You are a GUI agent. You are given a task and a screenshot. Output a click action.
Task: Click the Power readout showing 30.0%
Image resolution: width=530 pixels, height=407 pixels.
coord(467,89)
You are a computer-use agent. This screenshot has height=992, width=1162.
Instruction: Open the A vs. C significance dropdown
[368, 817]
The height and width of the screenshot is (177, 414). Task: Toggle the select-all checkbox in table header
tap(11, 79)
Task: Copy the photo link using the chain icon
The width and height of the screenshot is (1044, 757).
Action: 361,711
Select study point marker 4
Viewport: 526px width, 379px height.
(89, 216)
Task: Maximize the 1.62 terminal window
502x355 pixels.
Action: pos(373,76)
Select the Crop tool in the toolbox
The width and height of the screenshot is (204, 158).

● ● ● ● ●

(WHAT IS REQUIRED): The lines in the records above that include the word "agent" must be copied out.

(ANSWER TO THIS PROBLEM):
You are a GUI agent. You are given a task and a screenshot. Output a click action.
You are a computer-use agent. This screenshot has height=992, width=1162.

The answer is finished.